Son 30 mil los que están desaparecidos por luchar por un mundo más justo, más solidario, más humano, por pensar en el otro.

Hoy el número resuena a la inversa, con 30 mil personas que, lejos de pensar en el otro, tuvieron una actitud egoísta e inconsciente de irse de viaje aún sabiendo que ponían en riesgo su salud y la de todos, y que hoy tenemos que repatriar generando un gasto altísimo para el Estado. Y así y todo muchos de ellos deciden volver a cagarse en el otro violando la cuarentena obligatoria y elevando el riesgo de contagio. 30 MIL. Desde que escuché la cifra no pude dejar de pensar y comparar y maldecir. Cómo hoy, a 44 años de que comenzó esa dictadura nefasta, sigue habiendo gente que no entiende que el “sálvese quien pueda”, que el mirar para otro lado, no los va a salvar. Que hoy si no nos cuidamos y cuidamos al otro, guardándonos en casa, nos ponemos a todos en riesgo.

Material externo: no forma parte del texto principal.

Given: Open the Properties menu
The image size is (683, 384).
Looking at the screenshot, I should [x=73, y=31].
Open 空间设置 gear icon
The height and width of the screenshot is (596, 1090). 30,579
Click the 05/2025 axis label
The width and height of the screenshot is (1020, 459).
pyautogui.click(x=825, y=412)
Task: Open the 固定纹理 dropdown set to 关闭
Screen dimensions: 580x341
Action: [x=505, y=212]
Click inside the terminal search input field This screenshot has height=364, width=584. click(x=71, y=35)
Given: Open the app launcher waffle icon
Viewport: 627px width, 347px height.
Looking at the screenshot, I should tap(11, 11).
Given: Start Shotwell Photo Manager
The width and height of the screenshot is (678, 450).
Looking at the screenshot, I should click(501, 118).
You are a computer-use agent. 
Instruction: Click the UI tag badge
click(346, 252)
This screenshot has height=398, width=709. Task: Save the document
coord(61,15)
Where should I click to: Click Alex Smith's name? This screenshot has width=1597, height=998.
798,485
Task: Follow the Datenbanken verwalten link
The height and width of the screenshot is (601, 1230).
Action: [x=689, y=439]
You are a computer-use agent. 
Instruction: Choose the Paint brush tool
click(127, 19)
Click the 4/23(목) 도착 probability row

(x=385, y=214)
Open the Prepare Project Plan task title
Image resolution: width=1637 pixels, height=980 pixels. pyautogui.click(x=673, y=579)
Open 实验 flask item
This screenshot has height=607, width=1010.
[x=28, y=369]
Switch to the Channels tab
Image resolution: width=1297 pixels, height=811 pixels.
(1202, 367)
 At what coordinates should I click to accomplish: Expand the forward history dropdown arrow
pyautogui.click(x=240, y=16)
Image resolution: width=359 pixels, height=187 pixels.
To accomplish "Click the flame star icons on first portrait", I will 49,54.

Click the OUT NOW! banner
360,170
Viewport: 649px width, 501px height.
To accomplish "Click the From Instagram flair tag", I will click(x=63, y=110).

Nos queda mucho por aprender como sociedad. Nos queda mucho por luchar para tener una sociedad más justa y solidaria. 30 MIL. Hoy no podemos marchar, hoy nos toca ser parte de ese héroe colectivo que nos enseñó Oesterheld (uno de los 30 mil desaparecidos) con el Eternauta. Hoy tenemos que quedarnos en casa. Pero la Memoria no se mancha. Con marcha o sin ella. En las calles o en casa en cuarentena. Hoy más que nunca gritemos NUNCA MÁS! Por los 30 mil desaparecidos, por las Madres, por las Abuelas, por los nietos recuperados y los que falta recuperar, por la Memoria colectiva y por todos nosotros. Pero no salgamos de nuestra casa. Los 30 mil que hoy no están se quedarían en sus hogares para cuidar así a los demás. Así que vos, gil con ganas, que te creés un vivo barbaro, inmune a todo y superior al resto de los mortales, quedate en tu casa. Sólo haciendo eso podés salvar vidas. Es todo lo que te pedimos y es fácil. Dale, que hay bocha de gente laburando sin descansar para cuidarnos. Y si no lo entendés así, te lo digo a lo Mascherano, que ésa seguro te llega al cuore… HOY, SI TE QUEDÁS EN TU CASA, TE CONVERTÍS EN HÉROE.